## The problem:
Return the entries verbatim, from the start through the line that contains "(x=233, y=22)". Leave the pictures out.

Collected data:
--- --- ---

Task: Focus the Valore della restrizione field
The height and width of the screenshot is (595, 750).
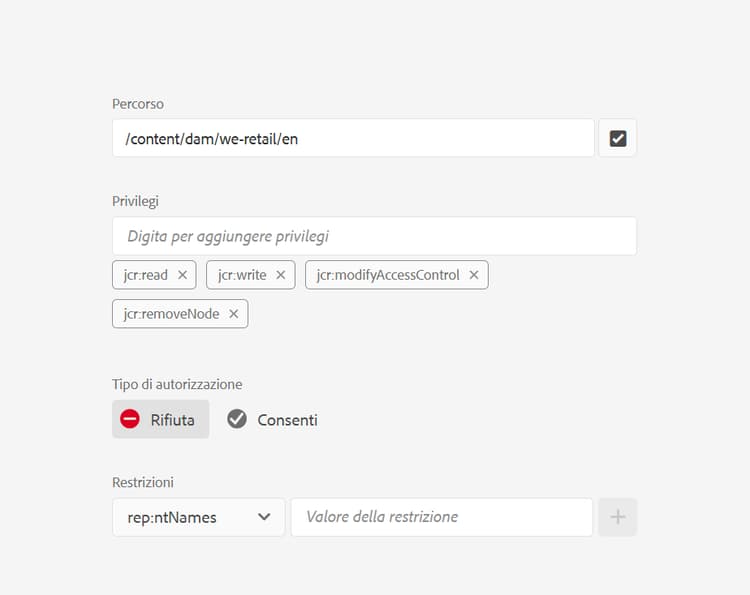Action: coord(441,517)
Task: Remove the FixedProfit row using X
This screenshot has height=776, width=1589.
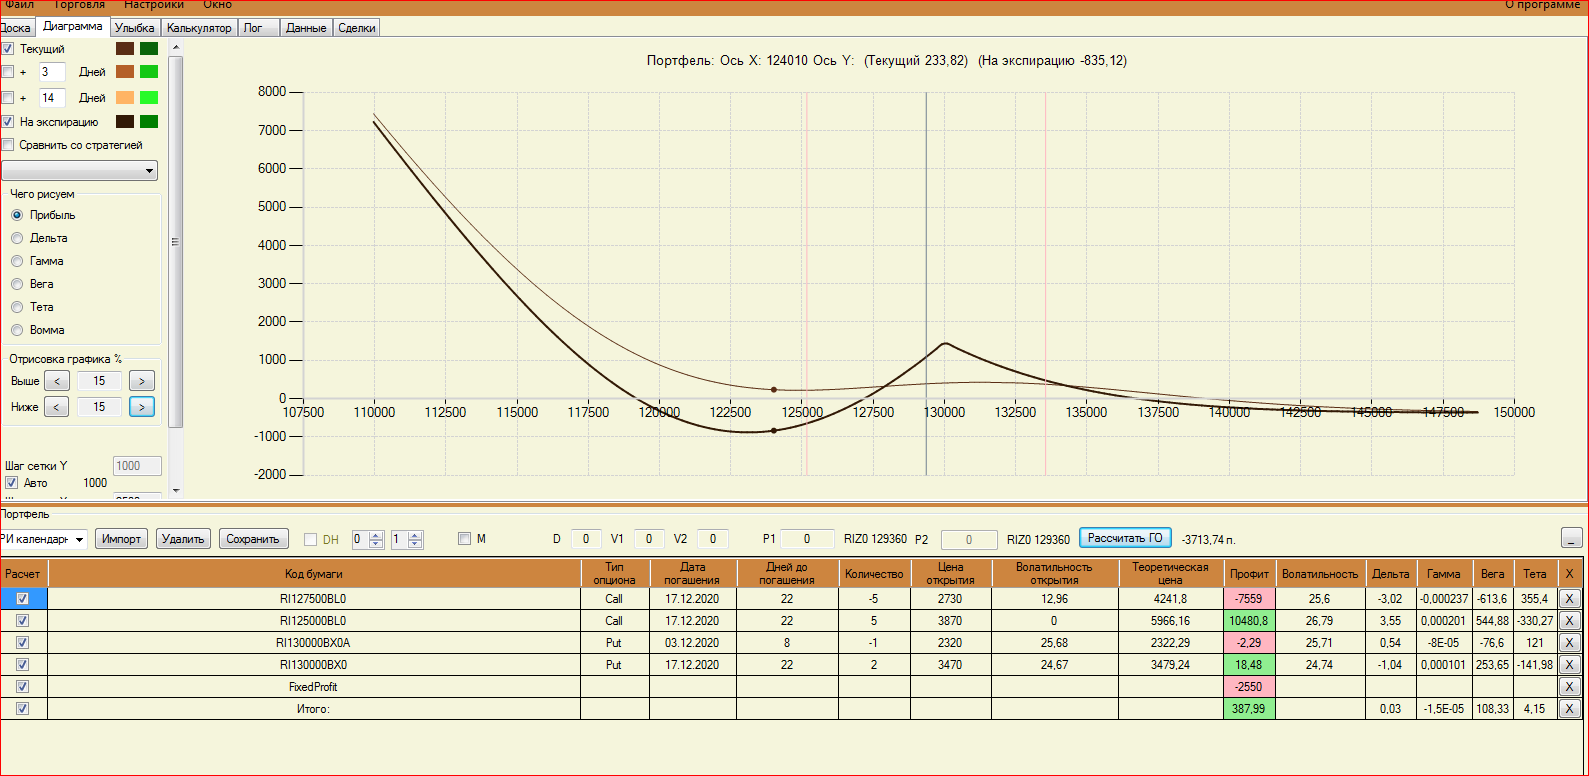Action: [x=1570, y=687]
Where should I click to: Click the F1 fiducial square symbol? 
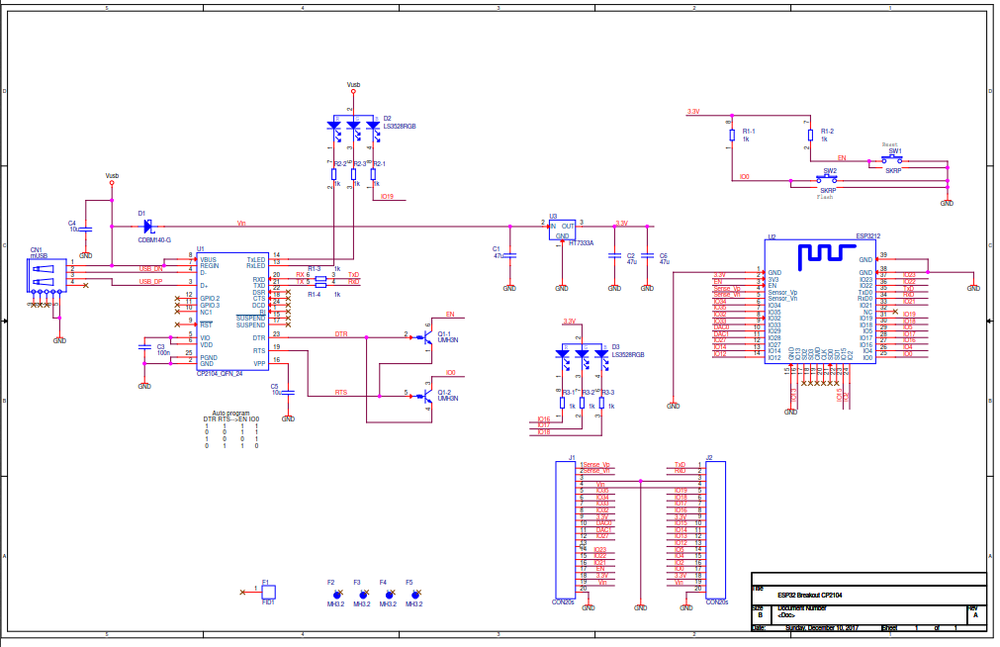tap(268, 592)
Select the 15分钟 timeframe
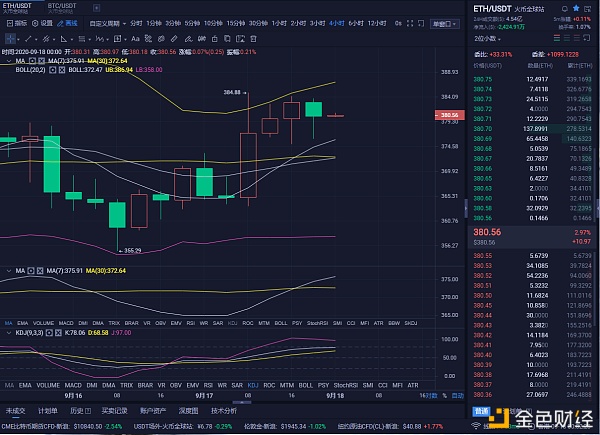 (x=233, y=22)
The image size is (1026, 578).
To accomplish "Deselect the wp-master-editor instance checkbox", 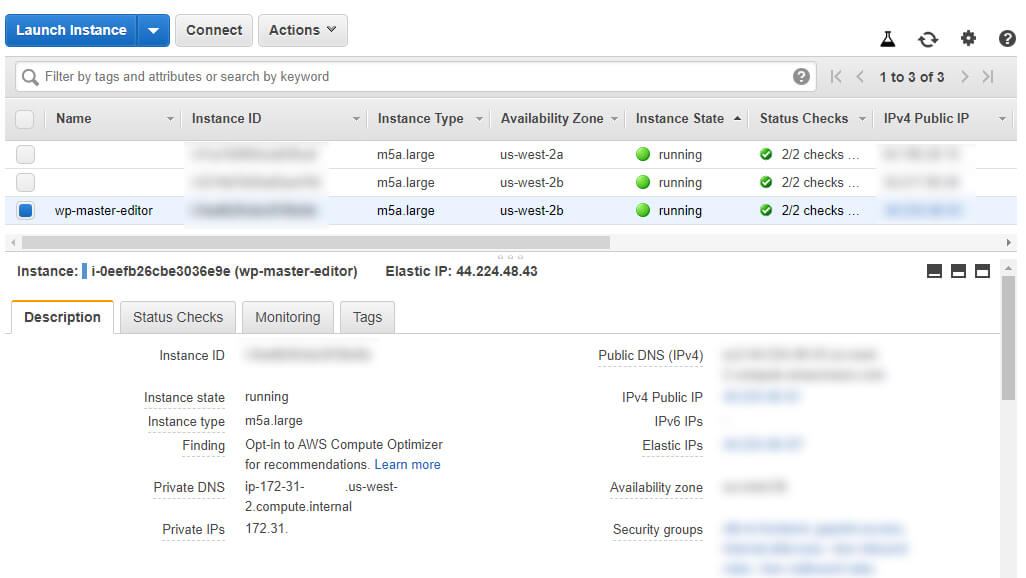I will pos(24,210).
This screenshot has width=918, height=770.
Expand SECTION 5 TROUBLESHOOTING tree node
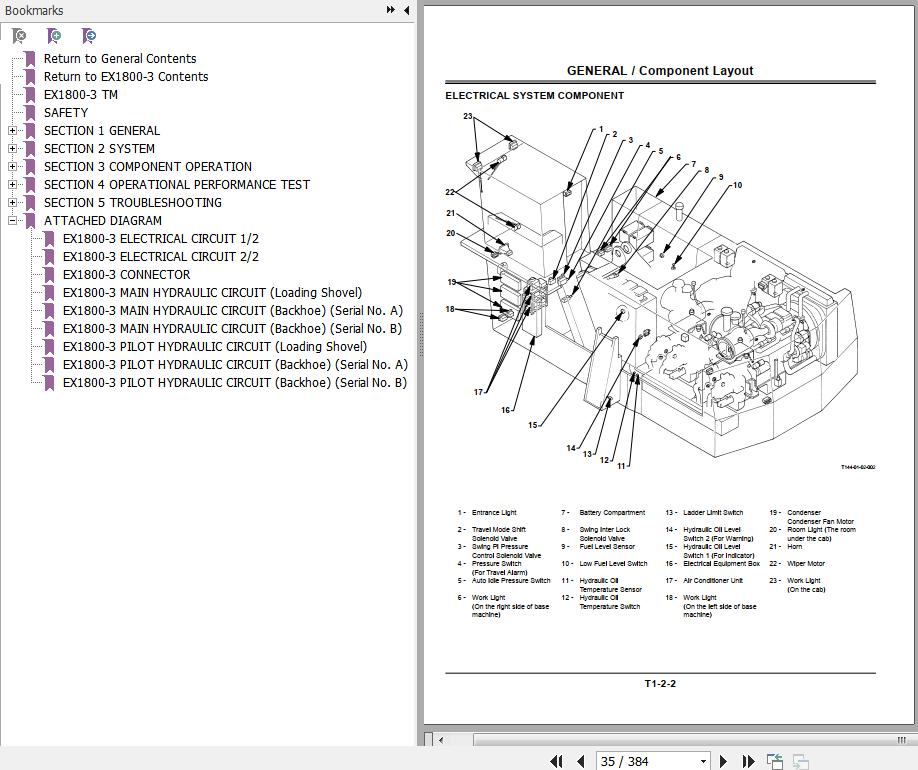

--- --- ---

## Problem solution:
Task: Focus the Valore della restrizione field
The height and width of the screenshot is (595, 750).
Action: coord(441,517)
Task: Remove the FixedProfit row using X
This screenshot has height=776, width=1589.
Action: [x=1570, y=687]
Where should I click to: Click the F1 fiducial square symbol? 
tap(268, 592)
Select the 15分钟 timeframe
 (x=233, y=22)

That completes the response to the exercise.